縦断的変化の確認(longitudinal changes)
研究では、それぞれのメンタルヘルス状態に対するHRおよびHRV指標の反応を確認できていない点。
特に、sdnnが特性依存のSTAI Form X-IIスコアと有意に関連しているものの、状態依存のForm X-Iスコアとは関連していないため、sdnnがメンタルヘルス状態の変化にどのように対応するかが不明であると述べられています。
分析の多重性の調整(multiple testing correction)
分析の多重性に対する調整を行われていないため、偽陽性率のコントロールが適切にできていない点。
3と関係していそう…
弊社でも、同様の課題を認識しており、日々様々なデータを元に、検証を行なっております。特に2のフィルタリング方法に関しては、多くの知見が溜まっておりますので、ご興味があれば是非ご連絡下さい。

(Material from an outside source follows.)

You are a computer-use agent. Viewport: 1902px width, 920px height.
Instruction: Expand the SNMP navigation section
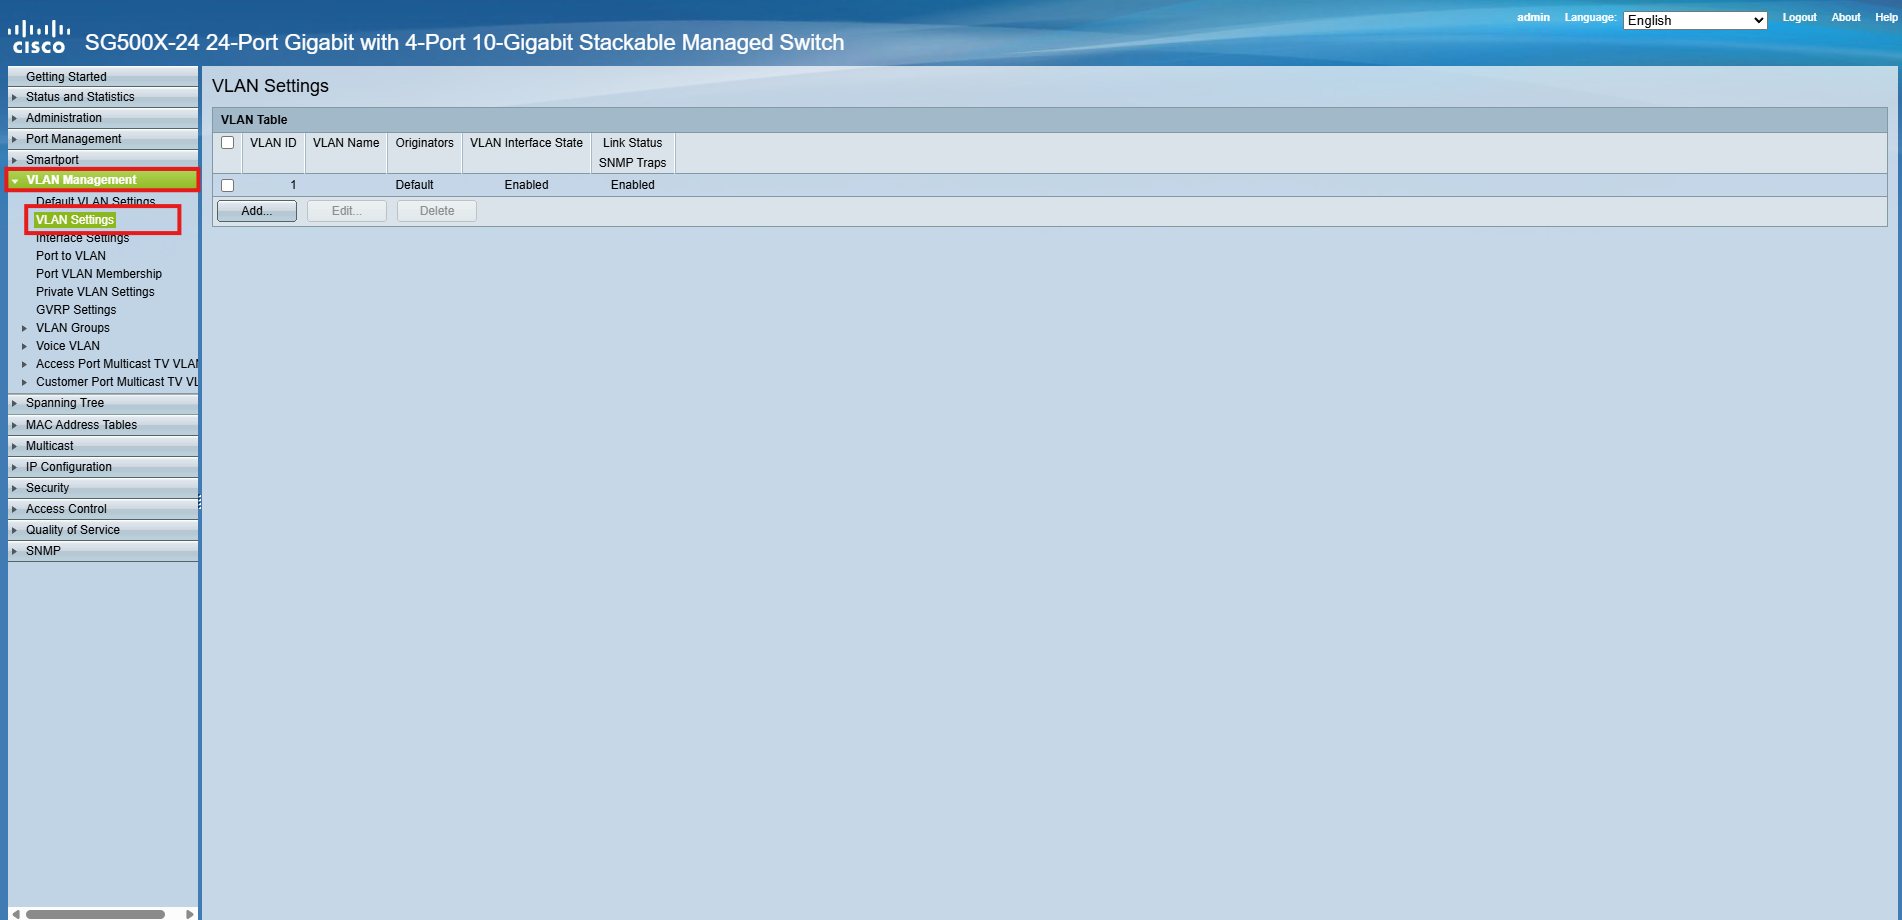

このように、この論文は、ウェアラブルデバイスを使用して精神疾患を持つ患者のメンタルヘルスの状態を評価する方法の実現可能性とポテンシャルについての有益な洞察が提供された研究です。これからこのような研究がさらに増えていくことになるでしょう。その際に、弊社のSelfbaseを利用していただけると嬉しい限りです。
参考文献
[1] Nakagome, Kazuyuki, Manabu Makinodan, Mitsuhiro Uratani, Masaki Kato, Norio Ozaki, Seiko Miyata, Kunihiro Iwamoto, et al. 2023. “Feasibility of a Wrist-Worn Wearable Device for Estimating Mental Health Status in Patients with Mental Illness.” Frontiers in Psychiatry / Frontiers Research Foundation 14 (July): 1189765.

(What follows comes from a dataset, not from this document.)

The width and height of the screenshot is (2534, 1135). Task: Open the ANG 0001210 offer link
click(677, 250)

[2] 精神疾患レジストリ “マイレジストリ(Mental Illness Registry), 国立研究開発法人国立精神・神経医療研究センター (National Center of Neurology and Psychiatry), https://mi.patient-registry.jp/
注釈
*1:診断カテゴリーの広範囲にわたる機能的領域の生物学的病態発生を解明するためには、大規模な患者レジストリを持つ研究インフラの確立が必要です。また、自己報告式のアンケートによる心的負担や時間のかかる方法に代わる客観的かつ負担の少ない方法として、ウェアラブルデバイスを用いた精神健康状態のモニタリングへの関心が高まっています。
*2:Fitbitには、APIを用いることで睡眠段階を取得することが可能のため(デフォルト仕様)、必要に応じてそれらを活用するだけで済むことが多いです。